Margarita Gutova 1 , Leanne Goldstein 2 , Marianne Metz 1 , Anahit Hovsepyan 3 , Lyudmila Tsurkan 4 , Revathiswari Tirughana 1 , Zhongqi Li 1 , Timothy W Synold 5 , Robert Seeger 6 , Philip M Potter 4 , Clarke Anderson 1 , Rex A Moats 3 , Karen S Aboody 1
  1. Department of Developmental and Stem Cell Biology, City of Hope National Cancer Center and Beckman Research Imstitute, Duarte, CA, USA
  2. Department of Biostatistics, City of Hope National Medical Center and Beckman Research Institute, Duarte, CA, USA
  3. Departments of Radiology, Childre's Hospital Los Angeles, Keck School of Medicine, Los Angeles, CA, USA
  4. Department of Chemical Biology and Therapeutics, St. Jude Children's Research Hospital, Memphis, TN, USA
  5. Department of Cancer Biology, City of Hope National Medical Center and Beckman Research Institute, Duarte, CA, USA
  6. Division of Hematology, Oncology and Blood and Marrow Transplantation, Children's Hospital Los Angeles, Los Angeles, California, USA
Although survival for neuroblastoma (NB) in newly diagnosed high-risk children has improved, recurrent disease remains a significant problem with treatment options limited by both anti-tumor efficacy and patient tolerance. We previously demonstrated that neural stem cells (NSCs), engineered to secrete a modified rabbit carboxylesterase (rCE-NSCs) can distribute to metastatic neuroblastoma tumor foci in multiple organs, and convert the prodrug CPT-11 (Irinotecan; IRN) to the 1000 fold more potent topoisomerase-1 inhibitor, anti-cancer agent SN-38, resulting in significant therapeutic efficacy. The goal of our current biodistribution, efficacy and safety/toxicity IND-enabling studies is to identify the optimal dose and schedule of intravenously administered NSCs adenovirally transduced to secrete a modified human CE (hCE1m6), followed by human equivalent doses of IRN. This would ideally provide a tumor selective, more effective and potentially less toxic delivery of treatment for children with recurrent high-risk NB. We have now determined the in vitro IC50 values of 4 human derived NB lines to SN-38, IRN only and IRN + hCE1m6-NSC conditioned media. IC50 values of IRN were decreased by 500 to 6000-fold when IRN was used in combination with the hCE1m6 conditioned media for all NB cell lines (KCNR, SKNAS, CHLA-136 and CHLA-255).

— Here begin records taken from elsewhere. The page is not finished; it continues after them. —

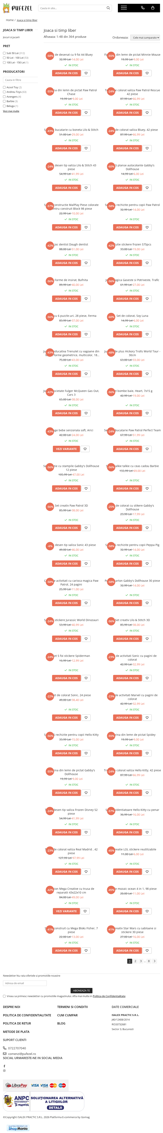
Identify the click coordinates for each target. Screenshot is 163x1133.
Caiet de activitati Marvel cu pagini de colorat (132, 697)
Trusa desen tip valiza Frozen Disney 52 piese (71, 811)
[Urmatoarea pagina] (154, 961)
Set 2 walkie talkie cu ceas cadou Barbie (132, 466)
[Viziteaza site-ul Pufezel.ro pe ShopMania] (18, 1128)
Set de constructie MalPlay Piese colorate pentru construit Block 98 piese (71, 206)
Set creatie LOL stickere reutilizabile (132, 849)
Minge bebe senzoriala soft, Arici (71, 430)
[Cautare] (108, 8)
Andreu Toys (14, 92)
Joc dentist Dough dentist (71, 244)
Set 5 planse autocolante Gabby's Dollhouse (132, 167)
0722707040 (16, 1048)
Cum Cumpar (67, 1015)
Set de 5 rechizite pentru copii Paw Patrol (132, 205)
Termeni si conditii (72, 1007)
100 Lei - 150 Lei (16, 62)
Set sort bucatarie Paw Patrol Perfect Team (132, 430)
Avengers (12, 96)
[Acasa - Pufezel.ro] (17, 8)
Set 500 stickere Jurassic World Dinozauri (71, 620)
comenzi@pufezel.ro (21, 1054)
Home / (11, 20)
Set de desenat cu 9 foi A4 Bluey (71, 54)
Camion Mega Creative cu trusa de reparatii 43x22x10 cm (71, 890)
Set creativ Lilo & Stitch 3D (132, 620)
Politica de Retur (17, 1023)
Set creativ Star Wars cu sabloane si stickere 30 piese (132, 930)
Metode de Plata (16, 1032)
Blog (61, 1023)
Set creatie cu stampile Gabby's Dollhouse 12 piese (71, 468)
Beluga (11, 106)
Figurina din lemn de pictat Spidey (132, 735)
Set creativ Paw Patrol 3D (71, 505)
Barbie (10, 101)
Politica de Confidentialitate (109, 996)
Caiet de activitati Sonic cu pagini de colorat (132, 657)
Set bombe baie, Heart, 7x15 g (132, 391)
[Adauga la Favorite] (86, 73)
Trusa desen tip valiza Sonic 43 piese (71, 545)
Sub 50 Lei (12, 53)
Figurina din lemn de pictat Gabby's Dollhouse (71, 772)
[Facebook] (4, 1066)
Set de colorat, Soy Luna (132, 316)
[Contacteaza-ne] (142, 8)
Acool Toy (12, 87)
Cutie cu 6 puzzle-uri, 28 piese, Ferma (71, 316)
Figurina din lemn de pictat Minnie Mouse (132, 54)
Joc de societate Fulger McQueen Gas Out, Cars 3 (71, 392)
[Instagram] (4, 1070)
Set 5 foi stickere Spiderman (71, 656)
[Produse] (124, 9)
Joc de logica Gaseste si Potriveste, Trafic (132, 280)
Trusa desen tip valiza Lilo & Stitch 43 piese (71, 167)
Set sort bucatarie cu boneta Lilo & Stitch (71, 130)
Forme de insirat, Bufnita (71, 280)
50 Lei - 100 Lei (15, 57)
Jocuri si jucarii (11, 37)
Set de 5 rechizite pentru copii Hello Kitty (71, 735)
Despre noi (11, 1007)
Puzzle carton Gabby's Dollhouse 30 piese (132, 580)
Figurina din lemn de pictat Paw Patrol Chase (71, 92)
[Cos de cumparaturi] (152, 8)
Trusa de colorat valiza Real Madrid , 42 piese (71, 851)
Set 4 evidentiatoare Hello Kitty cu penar (132, 810)
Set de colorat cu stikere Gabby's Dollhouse (132, 507)
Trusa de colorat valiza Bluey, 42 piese (132, 130)
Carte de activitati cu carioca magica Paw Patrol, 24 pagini (71, 582)
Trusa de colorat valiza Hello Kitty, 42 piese (132, 770)
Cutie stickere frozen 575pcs (132, 244)
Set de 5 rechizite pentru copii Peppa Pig (132, 545)
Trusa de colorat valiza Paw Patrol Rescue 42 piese (132, 92)
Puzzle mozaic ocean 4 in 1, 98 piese (132, 889)
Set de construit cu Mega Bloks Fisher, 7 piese (71, 930)
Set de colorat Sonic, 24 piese (71, 695)
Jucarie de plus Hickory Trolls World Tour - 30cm (132, 353)
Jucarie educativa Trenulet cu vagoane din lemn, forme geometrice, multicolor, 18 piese (71, 353)
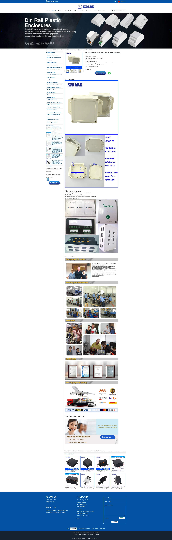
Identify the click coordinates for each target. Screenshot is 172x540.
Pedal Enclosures (51, 77)
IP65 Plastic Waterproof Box (53, 104)
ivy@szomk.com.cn (53, 1)
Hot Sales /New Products (52, 55)
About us (60, 10)
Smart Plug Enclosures (52, 122)
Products (54, 10)
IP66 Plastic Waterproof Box (53, 107)
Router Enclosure (51, 97)
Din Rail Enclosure (51, 92)
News (95, 10)
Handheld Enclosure (51, 89)
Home (48, 10)
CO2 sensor (95, 528)
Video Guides (68, 10)
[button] (170, 30)
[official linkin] (115, 1)
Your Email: (108, 501)
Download (89, 10)
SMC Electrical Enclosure (52, 119)
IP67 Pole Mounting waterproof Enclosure (54, 58)
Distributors (101, 10)
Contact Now (54, 183)
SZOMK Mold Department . (84, 528)
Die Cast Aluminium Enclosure (54, 69)
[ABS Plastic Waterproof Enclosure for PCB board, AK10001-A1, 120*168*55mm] (74, 60)
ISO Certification (50, 501)
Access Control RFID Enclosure (54, 102)
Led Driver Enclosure (52, 99)
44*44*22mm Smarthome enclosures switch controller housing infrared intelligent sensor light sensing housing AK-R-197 (57, 161)
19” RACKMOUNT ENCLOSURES (54, 74)
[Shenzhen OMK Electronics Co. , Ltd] (86, 8)
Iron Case (49, 79)
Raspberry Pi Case (51, 72)
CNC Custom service (100, 450)
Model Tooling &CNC (52, 62)
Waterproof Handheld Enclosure (54, 67)
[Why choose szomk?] (86, 48)
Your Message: (109, 505)
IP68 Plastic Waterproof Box (58, 49)
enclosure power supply (91, 450)
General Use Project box (52, 82)
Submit (115, 521)
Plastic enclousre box (82, 450)
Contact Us (82, 10)
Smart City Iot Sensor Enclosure (54, 84)
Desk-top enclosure (51, 94)
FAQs (75, 10)
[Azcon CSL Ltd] (73, 529)
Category (50, 49)
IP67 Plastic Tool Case (52, 109)
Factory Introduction (51, 499)
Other (48, 117)
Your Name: (108, 498)
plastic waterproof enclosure (72, 450)
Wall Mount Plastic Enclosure (53, 87)
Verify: (106, 518)
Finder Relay (102, 528)
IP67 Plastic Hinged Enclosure (54, 112)
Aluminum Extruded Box (52, 64)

In subcutaneous models of human NB we demonstrated tumor-specific conversion of IRN to SN-38. We have also shown clearance of hCE1m6-NSCs through peripheral organs and circulation in non-tumor bearing Es1e/SCID mice by quantitative PCR. Repeated treatments with hCE1m6-NSCs in combination with intravenous IRN (15 mg/kg x 3 days) had a significant decrease of tumor burden (as measured by bioluminescent imaging) for CHLA-136 (1.6-fold /p = 0.003) and CHLA-255 (0.6-fold/p= 0.04) vs. IRN only group in metastatic tumor models. hCE1m6-NSCs with IRN increased long-term survival of mice bearing CHLA-136 and CHLA-255 NB tumors. These studies suggest NSC-mediated enzyme/prodrug therapy may have potential benefit for NB patients.